History of Irish Fest
To preserve, promote and celebrate all aspects of Irish, Irish American and Celtic cultures, and to instill in current and future generations an appreciation of their heritage.
The Birth of Milwaukee Irish Fest
What originated as the seed of an idea for an event to celebrate and promote Irish heritage, Irish Festivals Inc. has emerged into a thriving organization that celebrates the music, culture and history of Ireland during its four-day festival as well as several outreach initiatives throughout the year.
In the early 1980s, members of Milwaukee's Irish community gathered to discuss opportunities to promote their Gaelic heritage in a city known for its German roots. The idea of a festival, a three-day event to promote Irish culture through music, dance, cultural exhibits, drama and sports, was born. The festival wasn't just an opportunity to feature national Irish acts but also an impetus to showcase local groups that celebrate the rich traditions of Irish music.
Under the direction of Ed Ward, the first Irish Fest premiered in 1981 on a shoestring budget. Volunteers spent months planning the event, incorporating an extensive lineup of musical entertainment and cultural programming. Based on the event's success and overwhelming interest by those in attendance, the Smithsonian Institution's National Folk Life program called Milwaukee Irish Fest "the largest and best Irish cultural event in North America."
A Different Kind of Summer School
Based on the continued interest in the festival, Irish Fest established a summer school program at the Milwaukee School of Engineering. The summer school, which provides a week of courses prior to the festival for adults and children, offers a showcase of workshops in Irish dance and music, crafts, lectures, Gaelic language instruction and a historical overview of the Irish heritage. The school continues to draw hundreds of individuals from all over the world to teach and participate in this annual favorite prior to the festival.

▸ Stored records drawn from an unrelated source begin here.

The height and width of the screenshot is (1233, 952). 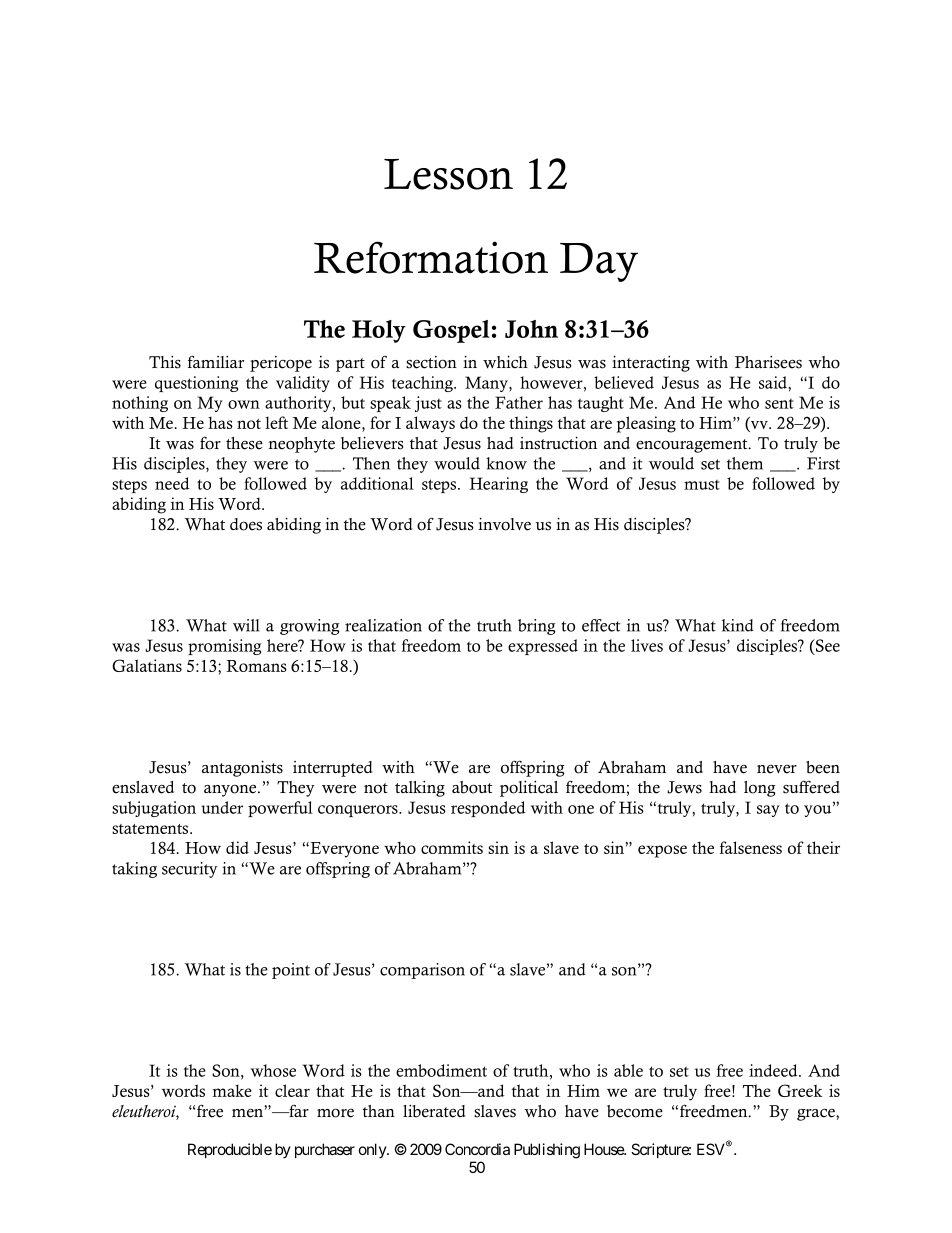 What do you see at coordinates (477, 1149) in the screenshot?
I see `Concordia` at bounding box center [477, 1149].
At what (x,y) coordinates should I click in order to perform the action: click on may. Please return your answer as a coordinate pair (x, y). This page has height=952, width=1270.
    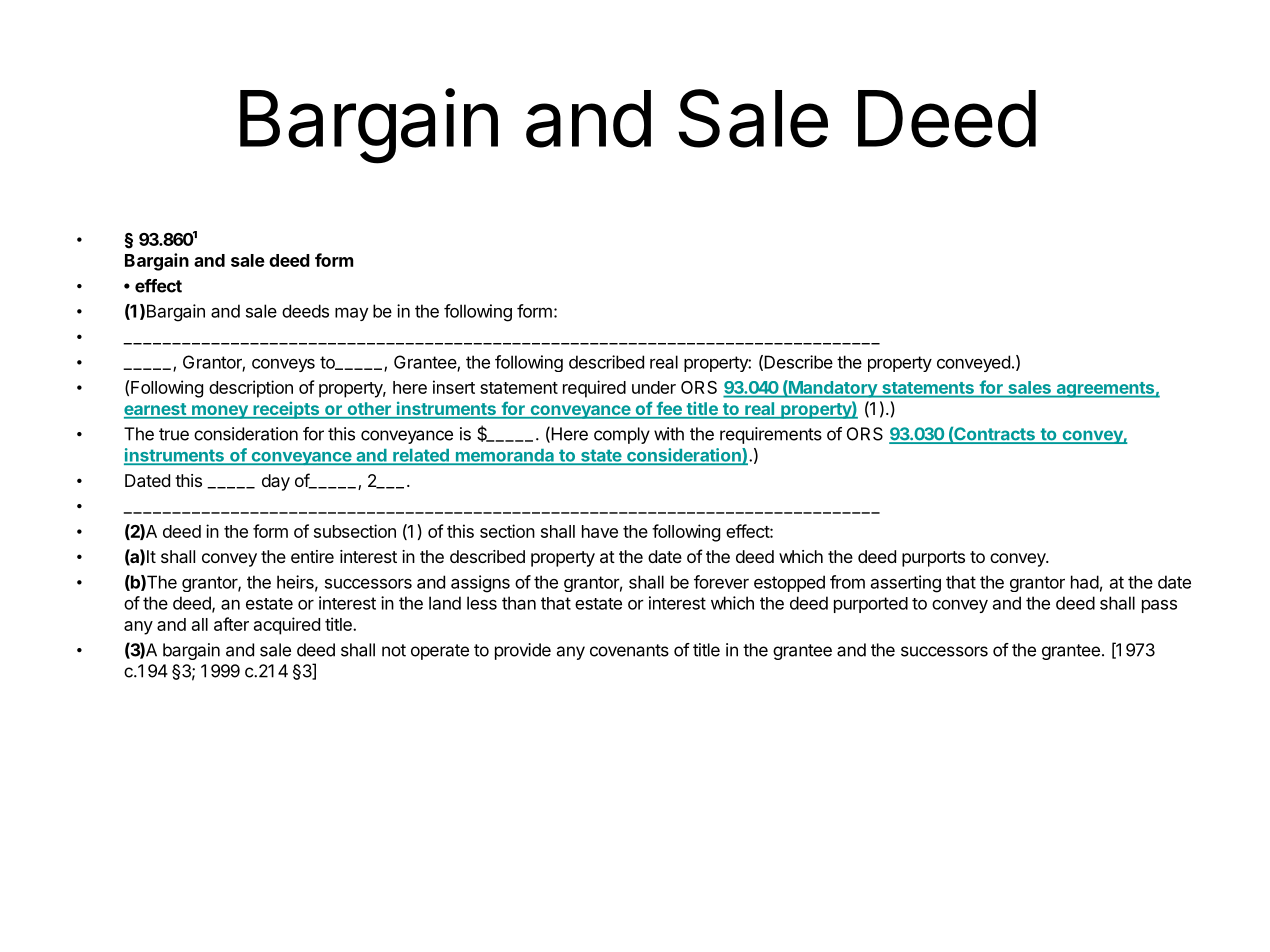
    Looking at the image, I should click on (351, 314).
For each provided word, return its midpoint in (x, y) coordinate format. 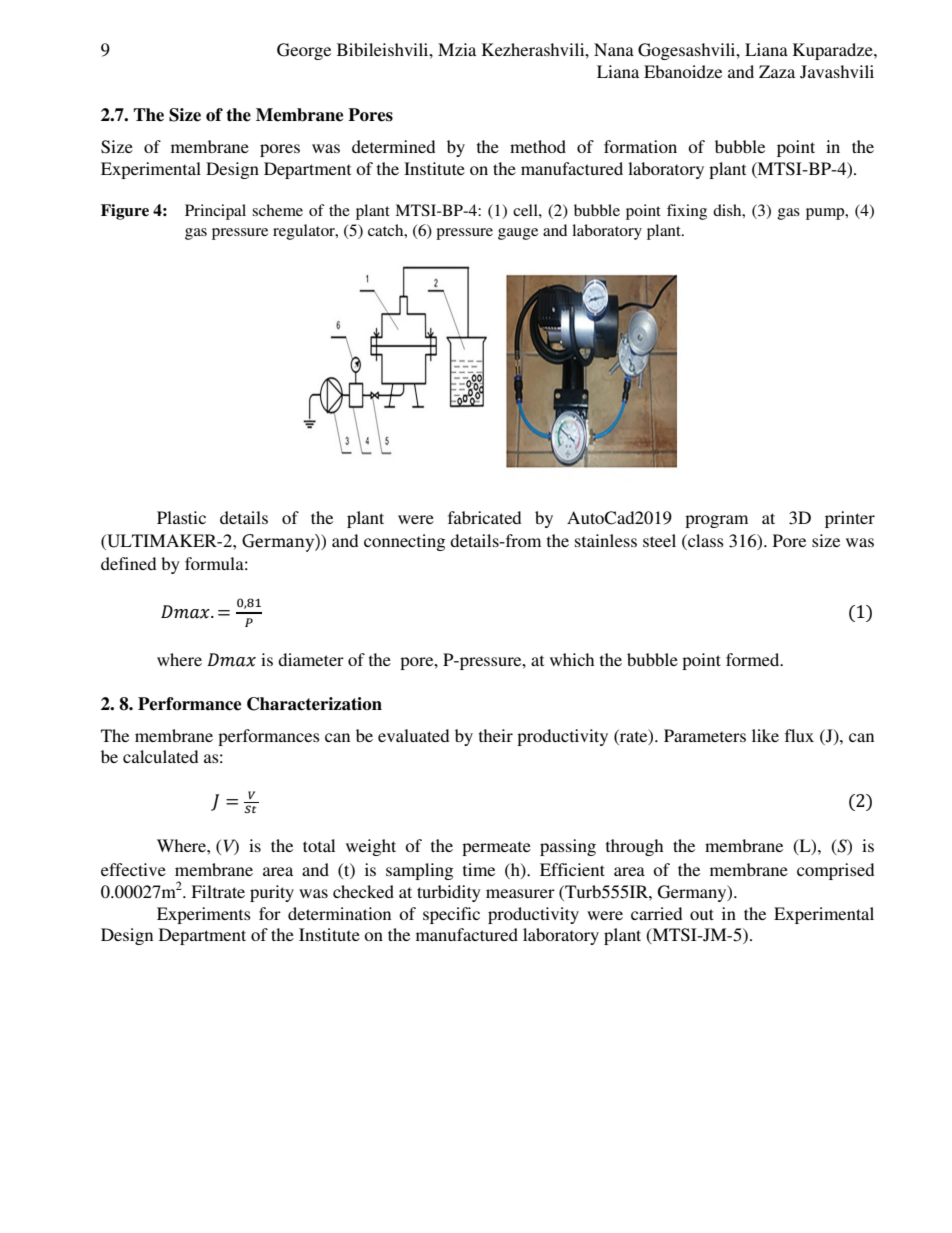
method (538, 146)
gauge (518, 234)
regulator (305, 232)
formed (754, 659)
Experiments (204, 915)
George (304, 51)
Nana (614, 49)
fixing (687, 212)
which (572, 659)
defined (128, 563)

The Irish Fest Center and Ward Irish Music Archives
Led by the year-round opportunities of running the world's largest Irish festival, Irish Fest hired a full-time executive director and opened its first office in 1992. As the festival continued to grow in popularity during the 1990s, so did the continued demands for additional office and workspace. In 1998, the festival opened its doors to the Irish Fest center to provide a year-round facility dedicated to Irish-related activities, including concerts, workshops, rehearsals and Gaelic language lessons. The Irish Fest School of Music began in 2002 offering lessons in traditional Irish instruments and song at the center.
In addition, the center also houses the Ward Irish Music Archives, a collection of more than 40,000 sound recordings and other music items related to Irish and Irish-American music. Named after the late father of the festival's founder, Ed Ward, the Ward Irish Music Archives promote, preserve and celebrate Irish music in all forms.
Irish Fest Foundation
In early 1993, Irish Fest established the Irish Fest Foundation to support the organization's philanthropic efforts. Financed by a portion of the festival revenues, the Irish Fest Foundation provides grants to organizations to promote the development of community service, excellence in Irish music and drama, and to support the special needs of the Irish community in the United States and Ireland. Since the foundation's inception, the Irish Fest Foundation has provided more than $250,000 to civic, cultural and educational organizations. From attending internationally acclaimed workshops to furthering education in Irish history and other cultural activities, the foundation continues to promote the Irish heritage.
A Dynamic Cultural Organization
Each year, Irish Fest presents new themes, new performers, cultural exhibits and special events at its annual festival.
Through the continued popularity of the festival, Irish Fest has developed its own entertainment group. The Irish Fest Choir is a group of more than 25 young adults performing traditional Irish and Irish American songs. The group recently performed with the Omagh Youth Choir in the United States and Ireland. The groups have embraced this collaboration and Irish Fest has welcomed the Omagh choir as part of the 2001, 2003 and 2008 festivals.
Known as a family-friendly festival, it's been said that Irish Fest truly is a taste of Ireland. In addition to promoting and preserving the Irish heritage, the organization also regards itself as a community contributor through several outreach efforts. The festival has developed an award-winning recycling program encouraging festival guests and vendors to maintain the beauty of the Milwaukee's lakefront. These efforts have truly earned the festival the right to be named "The Green Festival."
While the festival only lasts four days each year, the commitment to promote and preserve Irish culture throughout the year has earned Milwaukee Irish Fest national and worldwide acclaim.